Moore: Além de observar o tempo em que as pessoas estiveram tomando as drogas, vocês também registraram tentativas anteriores de afunilamento fracassadas, o que parece ser outro fator importante. Ficou claro que um número maior de tentativas fracassadas anteriormente estava ligado a uma menor taxa de sucesso na saída.

Isso reforça o argumento para fornecer o melhor método de afilamento possível, o mais cedo possível na experiência de retirada das pessoas, de modo que minimizamos essas tentativas fracassadas porque isso torna o obstáculo maior para superar mais tarde, não é mesmo?

Havia outros fatores ligados a uma taxa de sucesso reduzida para as pessoas que tentavam sair dos antidepressivos?

van Os: Portanto, o tempo de uso e a retirada anterior realmente se destacam como os dois fatores que mais contribuíram. E há uma sugestão, que eu acho interessante em dois dos estudos, de que a paroxetina pode realmente ser mais difícil de ser retirada do mercado do que qualquer outro antidepressivo. Isto é algo que vimos de forma mais conclusiva no último estudo, mas também houve uma sugestão no primeiro estudo. Portanto, isto é algo que queremos acompanhar.

O que realmente se destaca mais fortemente é quanto mais tempo o uso anterior de antidepressivos, mais baixas serão as taxas de sucesso. Esse é o fator mais importante.

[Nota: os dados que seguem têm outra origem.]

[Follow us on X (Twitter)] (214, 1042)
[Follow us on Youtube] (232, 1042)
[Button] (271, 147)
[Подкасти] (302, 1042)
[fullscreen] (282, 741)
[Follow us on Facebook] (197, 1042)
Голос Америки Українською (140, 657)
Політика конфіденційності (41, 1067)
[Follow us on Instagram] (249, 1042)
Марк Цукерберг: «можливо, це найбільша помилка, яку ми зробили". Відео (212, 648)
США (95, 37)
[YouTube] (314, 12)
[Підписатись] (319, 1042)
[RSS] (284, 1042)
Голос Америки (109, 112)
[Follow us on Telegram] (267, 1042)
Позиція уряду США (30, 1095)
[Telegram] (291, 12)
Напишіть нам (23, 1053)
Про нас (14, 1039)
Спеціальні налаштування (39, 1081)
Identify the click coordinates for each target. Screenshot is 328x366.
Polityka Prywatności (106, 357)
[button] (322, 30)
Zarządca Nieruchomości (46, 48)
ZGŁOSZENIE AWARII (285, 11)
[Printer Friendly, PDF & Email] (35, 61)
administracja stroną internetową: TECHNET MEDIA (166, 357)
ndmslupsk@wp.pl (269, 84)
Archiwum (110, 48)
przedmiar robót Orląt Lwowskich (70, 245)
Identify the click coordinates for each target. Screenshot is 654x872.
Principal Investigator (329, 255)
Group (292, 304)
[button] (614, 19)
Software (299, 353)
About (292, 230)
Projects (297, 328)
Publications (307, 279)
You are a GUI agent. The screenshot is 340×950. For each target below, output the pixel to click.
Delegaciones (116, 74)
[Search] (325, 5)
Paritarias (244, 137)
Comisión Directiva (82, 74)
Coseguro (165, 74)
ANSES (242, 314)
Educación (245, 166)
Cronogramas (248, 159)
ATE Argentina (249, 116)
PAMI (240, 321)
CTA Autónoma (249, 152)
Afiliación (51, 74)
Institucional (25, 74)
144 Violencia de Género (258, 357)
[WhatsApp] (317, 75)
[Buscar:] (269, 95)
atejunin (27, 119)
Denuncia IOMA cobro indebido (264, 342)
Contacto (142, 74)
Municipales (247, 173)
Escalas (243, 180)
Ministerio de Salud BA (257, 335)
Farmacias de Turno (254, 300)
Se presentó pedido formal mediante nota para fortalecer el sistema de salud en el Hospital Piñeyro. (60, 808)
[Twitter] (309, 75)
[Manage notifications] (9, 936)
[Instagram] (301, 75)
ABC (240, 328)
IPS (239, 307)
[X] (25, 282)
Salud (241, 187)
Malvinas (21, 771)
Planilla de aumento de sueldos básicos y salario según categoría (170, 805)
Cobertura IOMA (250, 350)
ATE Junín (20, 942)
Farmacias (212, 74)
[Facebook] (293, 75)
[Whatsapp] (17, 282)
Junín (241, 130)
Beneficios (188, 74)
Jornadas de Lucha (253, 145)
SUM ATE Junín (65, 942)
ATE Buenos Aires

Moore: Notei que havia uma proporção bastante alta de mulheres no estudo. Isso se deve ao fato de que mais mulheres são prescritas na Holanda, de modo que a amostra seria maior por causa disso, ou é porque as mulheres geralmente acham mais difícil de ser retiradas? Você tem alguma idéia do porquê disso?

van Os: Na verdade, o que fizemos no terceiro estudo é que comparamos a demografia de nossa amostra com a demografia de uma amostra populacional aleatória muito grande que foi coletada na Holanda recentemente, e que também tinha itens sobre o uso de antidepressivos. Verificamos que a demografia de nossa amostra em termos de idade e sexo era semelhante à demográfica dos usuários de antidepressivos na amostra da população em geral.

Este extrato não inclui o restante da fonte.